● **STATED EXERCISE**
Render the items below as a numbered list, one line per entry, leaving out the blank lines.

== DATA ROWS

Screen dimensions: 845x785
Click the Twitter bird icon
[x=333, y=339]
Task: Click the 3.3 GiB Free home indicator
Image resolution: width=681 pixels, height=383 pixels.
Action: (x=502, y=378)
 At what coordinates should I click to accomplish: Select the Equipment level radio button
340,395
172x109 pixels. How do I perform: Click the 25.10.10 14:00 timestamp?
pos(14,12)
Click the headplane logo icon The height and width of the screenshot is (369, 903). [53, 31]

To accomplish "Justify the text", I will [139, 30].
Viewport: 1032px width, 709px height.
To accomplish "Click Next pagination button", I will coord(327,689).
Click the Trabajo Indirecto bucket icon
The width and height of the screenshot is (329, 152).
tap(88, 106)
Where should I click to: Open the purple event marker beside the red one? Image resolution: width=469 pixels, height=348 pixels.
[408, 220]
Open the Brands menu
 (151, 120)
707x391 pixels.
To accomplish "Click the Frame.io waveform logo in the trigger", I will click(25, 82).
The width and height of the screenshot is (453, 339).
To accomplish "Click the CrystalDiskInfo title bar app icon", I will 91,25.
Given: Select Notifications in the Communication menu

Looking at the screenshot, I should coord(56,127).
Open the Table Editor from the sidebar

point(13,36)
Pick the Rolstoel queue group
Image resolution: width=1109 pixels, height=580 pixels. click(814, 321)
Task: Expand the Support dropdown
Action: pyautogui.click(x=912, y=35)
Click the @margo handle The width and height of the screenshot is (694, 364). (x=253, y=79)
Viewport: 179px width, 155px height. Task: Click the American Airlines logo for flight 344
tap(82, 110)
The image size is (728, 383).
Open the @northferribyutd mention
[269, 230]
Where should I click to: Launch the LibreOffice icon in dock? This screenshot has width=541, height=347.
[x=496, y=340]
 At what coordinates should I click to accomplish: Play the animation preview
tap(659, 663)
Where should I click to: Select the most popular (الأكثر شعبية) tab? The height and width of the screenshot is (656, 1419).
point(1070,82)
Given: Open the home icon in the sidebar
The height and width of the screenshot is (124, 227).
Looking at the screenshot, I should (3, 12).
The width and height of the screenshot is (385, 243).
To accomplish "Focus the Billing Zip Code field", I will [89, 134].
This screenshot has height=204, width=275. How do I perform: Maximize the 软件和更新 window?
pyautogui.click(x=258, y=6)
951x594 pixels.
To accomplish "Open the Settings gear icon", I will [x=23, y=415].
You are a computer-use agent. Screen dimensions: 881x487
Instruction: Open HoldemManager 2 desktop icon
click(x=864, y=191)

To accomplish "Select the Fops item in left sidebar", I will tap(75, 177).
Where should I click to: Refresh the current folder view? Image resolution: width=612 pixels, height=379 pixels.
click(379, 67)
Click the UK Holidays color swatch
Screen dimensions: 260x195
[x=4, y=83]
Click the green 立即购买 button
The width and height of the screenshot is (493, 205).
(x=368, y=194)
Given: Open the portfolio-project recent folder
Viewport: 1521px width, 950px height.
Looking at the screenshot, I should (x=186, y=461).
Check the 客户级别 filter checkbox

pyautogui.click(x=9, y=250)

====

● **WRITTEN RESPONSE**
1. Screen dimensions: 845x785
2. Click the Twitter bird icon
3. [x=333, y=339]
4. Task: Click the 3.3 GiB Free home indicator
5. Image resolution: width=681 pixels, height=383 pixels.
6. Action: (x=502, y=378)
7.  At what coordinates should I click to accomplish: Select the Equipment level radio button
8. 340,395
9. 172x109 pixels. How do I perform: Click the 25.10.10 14:00 timestamp?
10. pos(14,12)
11. Click the headplane logo icon The height and width of the screenshot is (369, 903). [53, 31]
12. To accomplish "Justify the text", I will [139, 30].
13. Viewport: 1032px width, 709px height.
14. To accomplish "Click Next pagination button", I will coord(327,689).
15. Click the Trabajo Indirecto bucket icon
16. The width and height of the screenshot is (329, 152).
17. tap(88, 106)
18. Where should I click to: Open the purple event marker beside the red one? Image resolution: width=469 pixels, height=348 pixels.
19. [408, 220]
20. Open the Brands menu
21.  (151, 120)
22. 707x391 pixels.
23. To accomplish "Click the Frame.io waveform logo in the trigger", I will click(25, 82).
24. The width and height of the screenshot is (453, 339).
25. To accomplish "Click the CrystalDiskInfo title bar app icon", I will 91,25.
26. Given: Select Notifications in the Communication menu
27. Looking at the screenshot, I should coord(56,127).
28. Open the Table Editor from the sidebar
29. point(13,36)
30. Pick the Rolstoel queue group
31. Image resolution: width=1109 pixels, height=580 pixels. click(814, 321)
32. Task: Expand the Support dropdown
33. Action: pyautogui.click(x=912, y=35)
34. Click the @margo handle The width and height of the screenshot is (694, 364). (x=253, y=79)
35. Viewport: 179px width, 155px height. Task: Click the American Airlines logo for flight 344
36. tap(82, 110)
37. The image size is (728, 383).
38. Open the @northferribyutd mention
39. [269, 230]
40. Where should I click to: Launch the LibreOffice icon in dock? This screenshot has width=541, height=347.
41. [x=496, y=340]
42.  At what coordinates should I click to accomplish: Play the animation preview
43. tap(659, 663)
44. Where should I click to: Select the most popular (الأكثر شعبية) tab? The height and width of the screenshot is (656, 1419).
45. point(1070,82)
46. Given: Open the home icon in the sidebar
47. The height and width of the screenshot is (124, 227).
48. Looking at the screenshot, I should (3, 12).
49. The width and height of the screenshot is (385, 243).
50. To accomplish "Focus the Billing Zip Code field", I will [89, 134].
51. This screenshot has height=204, width=275. How do I perform: Maximize the 软件和更新 window?
52. pyautogui.click(x=258, y=6)
53. 951x594 pixels.
54. To accomplish "Open the Settings gear icon", I will [x=23, y=415].
55. You are a computer-use agent. Screen dimensions: 881x487
56. Instruction: Open HoldemManager 2 desktop icon
57. click(x=864, y=191)
58. To accomplish "Select the Fops item in left sidebar", I will tap(75, 177).
59. Where should I click to: Refresh the current folder view? Image resolution: width=612 pixels, height=379 pixels.
60. click(379, 67)
61. Click the UK Holidays color swatch
62. Screen dimensions: 260x195
63. [x=4, y=83]
64. Click the green 立即购买 button
65. The width and height of the screenshot is (493, 205).
66. (x=368, y=194)
67. Given: Open the portfolio-project recent folder
68. Viewport: 1521px width, 950px height.
69. Looking at the screenshot, I should (x=186, y=461).
70. Check the 客户级别 filter checkbox
71. pyautogui.click(x=9, y=250)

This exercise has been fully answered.